Travis is training all his uberserfs to kiss only his ring.


----------



## SECOTIME (Sep 18, 2015)

The truth is a large majority of these drivers would kiss his feet if they were put in the situation.


----------



## Tim In Cleveland (Jul 28, 2014)

Uber originally had tipping in it's app. Uber was taking a full commission cut from those tips and got in trouble with it.

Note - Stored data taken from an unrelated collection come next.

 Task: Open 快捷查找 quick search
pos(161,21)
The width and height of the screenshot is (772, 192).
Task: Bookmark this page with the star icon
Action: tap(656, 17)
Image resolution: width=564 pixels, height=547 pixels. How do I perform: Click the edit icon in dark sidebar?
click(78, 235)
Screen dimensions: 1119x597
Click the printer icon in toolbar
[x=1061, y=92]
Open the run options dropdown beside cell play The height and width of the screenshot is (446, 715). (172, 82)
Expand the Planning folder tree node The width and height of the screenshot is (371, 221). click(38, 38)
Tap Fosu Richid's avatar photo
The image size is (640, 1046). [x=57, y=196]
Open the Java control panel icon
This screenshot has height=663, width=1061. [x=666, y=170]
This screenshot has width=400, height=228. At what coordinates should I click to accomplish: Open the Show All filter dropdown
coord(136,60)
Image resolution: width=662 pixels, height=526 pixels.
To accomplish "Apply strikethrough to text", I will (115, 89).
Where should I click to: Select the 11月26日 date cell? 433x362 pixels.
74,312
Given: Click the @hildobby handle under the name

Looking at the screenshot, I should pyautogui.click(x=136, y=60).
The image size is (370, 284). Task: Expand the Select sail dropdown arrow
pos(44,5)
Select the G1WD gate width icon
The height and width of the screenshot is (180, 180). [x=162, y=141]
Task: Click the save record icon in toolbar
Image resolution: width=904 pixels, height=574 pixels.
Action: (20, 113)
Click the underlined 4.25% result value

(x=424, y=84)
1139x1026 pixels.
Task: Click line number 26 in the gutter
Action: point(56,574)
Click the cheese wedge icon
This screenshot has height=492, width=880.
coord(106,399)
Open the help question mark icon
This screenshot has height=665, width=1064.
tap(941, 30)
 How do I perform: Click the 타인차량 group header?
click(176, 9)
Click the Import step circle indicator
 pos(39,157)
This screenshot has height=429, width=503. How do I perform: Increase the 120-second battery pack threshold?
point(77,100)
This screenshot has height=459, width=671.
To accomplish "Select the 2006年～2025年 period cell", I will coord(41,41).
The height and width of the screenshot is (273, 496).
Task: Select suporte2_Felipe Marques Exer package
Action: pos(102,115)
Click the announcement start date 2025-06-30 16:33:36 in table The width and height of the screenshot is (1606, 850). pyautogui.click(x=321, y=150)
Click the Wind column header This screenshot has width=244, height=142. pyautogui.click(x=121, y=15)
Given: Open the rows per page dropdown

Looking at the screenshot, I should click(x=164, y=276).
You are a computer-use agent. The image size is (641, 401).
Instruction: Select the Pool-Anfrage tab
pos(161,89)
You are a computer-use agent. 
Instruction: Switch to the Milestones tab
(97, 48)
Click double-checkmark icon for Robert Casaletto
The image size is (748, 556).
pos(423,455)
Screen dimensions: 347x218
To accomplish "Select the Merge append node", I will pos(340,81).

They then completely removed tipping and began telling customers tips were already included in the pricing.


----------



## Greguzzi (Jan 9, 2016)

Uber, as a company, is uberf*ckedup.


----------



## ATM (Oct 10, 2015)

you can take cash tips..and or get a "Square" so they can swipe their credit cards there by producing a receipt for submission on their expenses.


----------



## RockinEZ (Apr 29, 2015)

Yes, the Uber Taxi legacy tip function is still killing us. 
Many of the early adopters of Uber had an option to set up a standard percentage tip for Uber Taxi only. It did not apply to Uber Black which was the other option at the time. 

That freaking story keeps coming up in rides all the time. 
There was no reason for Uber to mess up the tipping deal for drivers at all. 

TK is just a sociopath and a jerk.


----------